Vote du budget rectificatif, adoption du Pacte de responsabilité, débat sur les allocations familiales... La tension monte graduellement et culmine avec le recours àla surprise générale au 49.3 pour faire adopter au forceps la loi Macron qui cristallise alors toutes les divisions.
"Ce qui fait la division de la gauche, c'est la ligne politique de Valls qui balkanise la gauche et éloigne les écologistes", tranche David Cormand, secrétaire national adjoint d'EELV et partisan de la ligne Duflot.
Immobilisme ou union sacrée?
Conscient que ses marges de manoeuvre sont étroites et qu'une nouvelle déroute aux régionales de décembre pourrait lui être fatale, Manuel Valls va-t-il changer son fusil d'épaule? Entre les deux tours des départementales, son discours s'est voulu plus rassembleur et d'avantage porté sur la gauche que sur sa "peur" du Front national.
Trop tard? "Le rassemblement, il ne se décrète pas", prévient le président PS de l'Assemblée nationale Claude Bartolone, qui a toujours un oeil sur Matignon. Autrement dit, il va falloir composer pour apaiser les cicatrices.
"C'est tellement facile de dire tout ce qui n'a pas marché. Il faut sortir des logiques suicidaires du chacun pour soi et des désirs existentialistes", prône le légitimiste Olivier Faure. Même l'aile droite du PS, qui espérait un temps purger le parti de ses frondeurs, s'est résolu au dialogue. Mais pas à n'importe quel prix. "Il est prématuré d'accabler le bilan de Manuel Valls. L'embellie économique est là, il faut l'accompagner. Le seul danger, c'est l'immobilisme", prévient à l'avance le député Christophe Caresche.

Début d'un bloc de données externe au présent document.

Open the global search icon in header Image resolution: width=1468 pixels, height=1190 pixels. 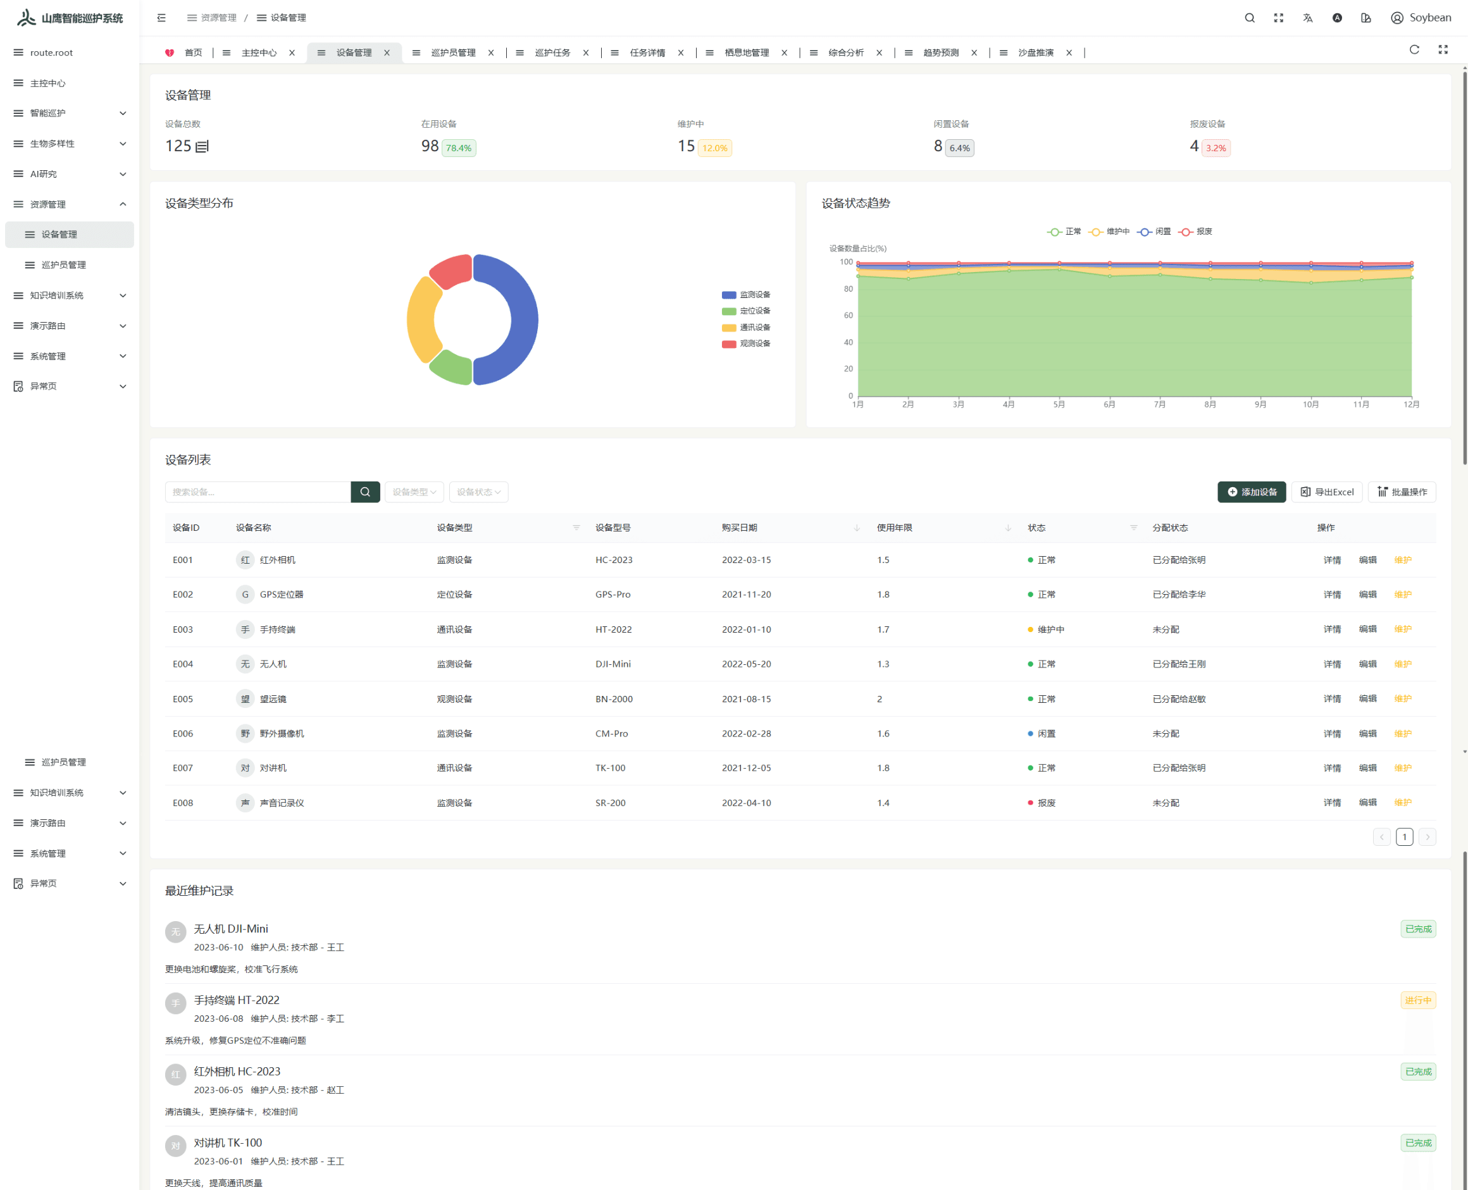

En attendant, un autre rendez-vous hautement sensible attend le premier ministre. Celui du congrès du PS en juin à Poitiers où les frondeurs rêvent de renverser la table en ralliant Martine Aubry à leur cause. Pour l'heure, rien n'est joué. Mais avec la fin des départementales, plus rien ne retient les protagonistes socialistes de se jeter dans le jeu de massacre.